• _Work instruction_: Nothing but the data below, returned exactly, should appear in the answer.

(Beginning of Data to process)

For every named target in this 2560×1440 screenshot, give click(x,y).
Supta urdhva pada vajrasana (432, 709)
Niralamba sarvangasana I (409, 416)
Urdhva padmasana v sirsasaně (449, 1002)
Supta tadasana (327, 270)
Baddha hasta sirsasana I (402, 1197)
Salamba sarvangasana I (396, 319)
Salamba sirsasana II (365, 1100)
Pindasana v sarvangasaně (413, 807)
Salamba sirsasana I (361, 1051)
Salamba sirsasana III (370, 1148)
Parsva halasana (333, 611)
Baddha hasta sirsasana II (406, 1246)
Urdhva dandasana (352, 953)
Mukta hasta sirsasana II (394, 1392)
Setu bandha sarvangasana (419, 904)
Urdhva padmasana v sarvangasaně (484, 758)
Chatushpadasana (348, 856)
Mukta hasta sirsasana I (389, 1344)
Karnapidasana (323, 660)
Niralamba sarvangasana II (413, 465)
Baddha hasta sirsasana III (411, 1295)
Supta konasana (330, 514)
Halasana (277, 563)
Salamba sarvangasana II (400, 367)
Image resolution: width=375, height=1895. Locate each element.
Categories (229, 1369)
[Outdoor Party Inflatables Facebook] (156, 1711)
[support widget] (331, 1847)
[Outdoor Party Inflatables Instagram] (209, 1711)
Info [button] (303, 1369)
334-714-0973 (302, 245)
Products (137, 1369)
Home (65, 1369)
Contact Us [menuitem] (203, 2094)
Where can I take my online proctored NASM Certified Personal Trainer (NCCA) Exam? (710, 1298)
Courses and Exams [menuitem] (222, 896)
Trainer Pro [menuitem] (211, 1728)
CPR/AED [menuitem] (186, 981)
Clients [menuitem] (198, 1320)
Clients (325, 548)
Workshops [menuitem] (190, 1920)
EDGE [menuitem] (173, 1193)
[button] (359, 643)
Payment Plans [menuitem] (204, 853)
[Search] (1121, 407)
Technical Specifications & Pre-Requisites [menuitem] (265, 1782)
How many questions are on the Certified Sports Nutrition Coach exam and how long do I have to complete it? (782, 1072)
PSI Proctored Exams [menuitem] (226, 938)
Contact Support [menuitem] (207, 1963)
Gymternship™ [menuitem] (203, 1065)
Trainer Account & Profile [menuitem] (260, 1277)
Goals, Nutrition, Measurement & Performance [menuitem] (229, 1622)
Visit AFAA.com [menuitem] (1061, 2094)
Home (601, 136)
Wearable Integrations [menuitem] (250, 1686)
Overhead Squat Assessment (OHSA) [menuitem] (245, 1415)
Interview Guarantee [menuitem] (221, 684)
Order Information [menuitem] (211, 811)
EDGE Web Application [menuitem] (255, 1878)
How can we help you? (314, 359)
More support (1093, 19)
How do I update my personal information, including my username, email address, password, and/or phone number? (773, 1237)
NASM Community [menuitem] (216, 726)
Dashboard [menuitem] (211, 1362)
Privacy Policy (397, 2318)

(End of Data to process)

• _Expected answer_:
For every named target in this 2560×1440 screenshot, give click(x,y).
Supta urdhva pada vajrasana (432, 709)
Niralamba sarvangasana I (409, 416)
Urdhva padmasana v sirsasaně (449, 1002)
Supta tadasana (327, 270)
Baddha hasta sirsasana I (402, 1197)
Salamba sarvangasana I (396, 319)
Salamba sirsasana II (365, 1100)
Pindasana v sarvangasaně (413, 807)
Salamba sirsasana I (361, 1051)
Salamba sirsasana III (370, 1148)
Parsva halasana (333, 611)
Baddha hasta sirsasana II (406, 1246)
Urdhva dandasana (352, 953)
Mukta hasta sirsasana II (394, 1392)
Setu bandha sarvangasana (419, 904)
Urdhva padmasana v sarvangasaně (484, 758)
Chatushpadasana (348, 856)
Mukta hasta sirsasana I (389, 1344)
Karnapidasana (323, 660)
Niralamba sarvangasana II (413, 465)
Baddha hasta sirsasana III (411, 1295)
Supta konasana (330, 514)
Halasana (277, 563)
Salamba sarvangasana II (400, 367)
Image resolution: width=375, height=1895. Locate each element.
Categories (229, 1369)
[Outdoor Party Inflatables Facebook] (156, 1711)
[support widget] (331, 1847)
[Outdoor Party Inflatables Instagram] (209, 1711)
Info [button] (303, 1369)
334-714-0973 (302, 245)
Products (137, 1369)
Home (65, 1369)
Contact Us [menuitem] (203, 2094)
Where can I take my online proctored NASM Certified Personal Trainer (NCCA) Exam? (710, 1298)
Courses and Exams [menuitem] (222, 896)
Trainer Pro [menuitem] (211, 1728)
CPR/AED [menuitem] (186, 981)
Clients [menuitem] (198, 1320)
Clients (325, 548)
Workshops [menuitem] (190, 1920)
EDGE [menuitem] (173, 1193)
[button] (359, 643)
Payment Plans [menuitem] (204, 853)
[Search] (1121, 407)
Technical Specifications & Pre-Requisites [menuitem] (265, 1782)
How many questions are on the Certified Sports Nutrition Coach exam and how long do I have to complete it? (782, 1072)
PSI Proctored Exams [menuitem] (226, 938)
Contact Support [menuitem] (207, 1963)
Gymternship™ [menuitem] (203, 1065)
Trainer Account & Profile [menuitem] (260, 1277)
Goals, Nutrition, Measurement & Performance [menuitem] (229, 1622)
Visit AFAA.com [menuitem] (1061, 2094)
Home (601, 136)
Wearable Integrations [menuitem] (250, 1686)
Overhead Squat Assessment (OHSA) [menuitem] (245, 1415)
Interview Guarantee [menuitem] (221, 684)
Order Information [menuitem] (211, 811)
EDGE Web Application [menuitem] (255, 1878)
How can we help you? (314, 359)
More support (1093, 19)
How do I update my personal information, including my username, email address, password, and/or phone number? (773, 1237)
NASM Community [menuitem] (216, 726)
Dashboard [menuitem] (211, 1362)
Privacy Policy (397, 2318)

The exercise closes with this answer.